The road along the boundary between Westfield and the Olympic Park is now a conduit for traffic heading multi-storey-ward. Gone are the queues of spectators clutching tickets, and gone are all the tents where the army stood to frisk them down. Few places scream "The Olympics are over" quite as much as this utterly empty plaza. Where people once streamed to the horizon, now it only takes two security guards to stand by the fence and keep nobody at bay. That was Sunday, anyway. On Monday Rihanna turned up on a temporary stage and pouted her way through her new album, then switched on the mall's Christmas lights, and the place was rammed. Some wit at Westfield has named this featureless tarmac "Cherry Park". Not yet it's not, nowhere even close.

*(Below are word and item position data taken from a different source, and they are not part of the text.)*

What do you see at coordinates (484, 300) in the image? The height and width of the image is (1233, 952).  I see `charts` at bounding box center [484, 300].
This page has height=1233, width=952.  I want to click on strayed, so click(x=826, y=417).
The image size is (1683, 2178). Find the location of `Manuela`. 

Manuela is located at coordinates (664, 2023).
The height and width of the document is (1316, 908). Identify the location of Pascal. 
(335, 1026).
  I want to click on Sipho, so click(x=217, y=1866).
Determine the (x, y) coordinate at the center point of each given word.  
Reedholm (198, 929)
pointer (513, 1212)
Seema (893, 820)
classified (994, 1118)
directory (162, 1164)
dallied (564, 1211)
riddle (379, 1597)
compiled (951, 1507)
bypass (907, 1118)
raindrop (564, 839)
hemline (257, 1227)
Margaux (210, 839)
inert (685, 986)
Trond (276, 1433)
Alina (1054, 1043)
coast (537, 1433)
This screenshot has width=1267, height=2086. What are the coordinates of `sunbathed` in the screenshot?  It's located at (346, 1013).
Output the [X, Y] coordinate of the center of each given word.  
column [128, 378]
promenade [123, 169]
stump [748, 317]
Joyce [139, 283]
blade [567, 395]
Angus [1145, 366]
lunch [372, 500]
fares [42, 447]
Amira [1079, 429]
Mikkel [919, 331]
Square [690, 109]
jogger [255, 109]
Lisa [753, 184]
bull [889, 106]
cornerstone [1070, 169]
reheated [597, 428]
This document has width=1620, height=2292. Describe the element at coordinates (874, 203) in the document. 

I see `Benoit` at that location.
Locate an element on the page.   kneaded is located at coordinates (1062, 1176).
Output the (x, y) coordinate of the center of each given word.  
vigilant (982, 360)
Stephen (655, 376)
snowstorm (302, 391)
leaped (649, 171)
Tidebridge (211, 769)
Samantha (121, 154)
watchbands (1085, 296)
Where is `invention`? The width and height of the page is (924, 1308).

The best views of Olympic Central are still from Montfichet Road, the street on stilts snaking down to the railway. Look, the wings on the Aquatic Centre are coming down. It's a slow process, but the steep seats have now been exposed sufficiently to create a wind tunnel from one end to the other. All the wrap's been removed from the exterior of the Olympic Stadium, as it sits there waiting for someone, anyone, to finally decide what to do with it. And the Orbit, probably still a year and a half off taking its next paying customer, stands inert and useless above a grey desert. One day, honest, it'll be amazing again around here. That day remains some way off.
Warton Road's security checkpoint has finally been dismantled, which would be to motorists' joy had not temporary traffic lights been installed instead. One dilapidated brick office block with smashed windows has somehow survived Olympic rehabilitation, while everything else around it has become flats flats flats. A 43 storey residential tower screams "Stratford has changed" to the surrounding boroughs, and looks down haughtily upon local residents who'll never be able to afford to live in it. The footbridge over Stratford High Street isn't long for this world. The stairs at each end have already been removed, then the weekend after next a crane arrives to loosen it and cart it away. Recyclable, sustainable, forgettable.
Let's end by diverting up Marshgate Lane to Pudding Mill Lane station. Once a main route in for Olympic construction traffic, then an entrance for VIPs, now the engineers at Crossrail hold sway. They're diverting the Docklands Light Railway south to make way for trains emerging from underground, which means a new viaduct and a relocated station. The latter's coming on, in a concrete cuboid way, while the new tracks doesn't seem to have extended since worked paused in the summer. From the existing platforms the stadium's clearly seen, while the warmup-tracks across the Greenway have now been wholly and utterly wiped away. More flats are going there, obviously, eventually, although it remains questionable how few of them will be affordable. And there's the View Tube, access beneath the mainline still sealed off, but maybe opening again in ten days. Knock hard enough, and they'll have to let us back in eventually.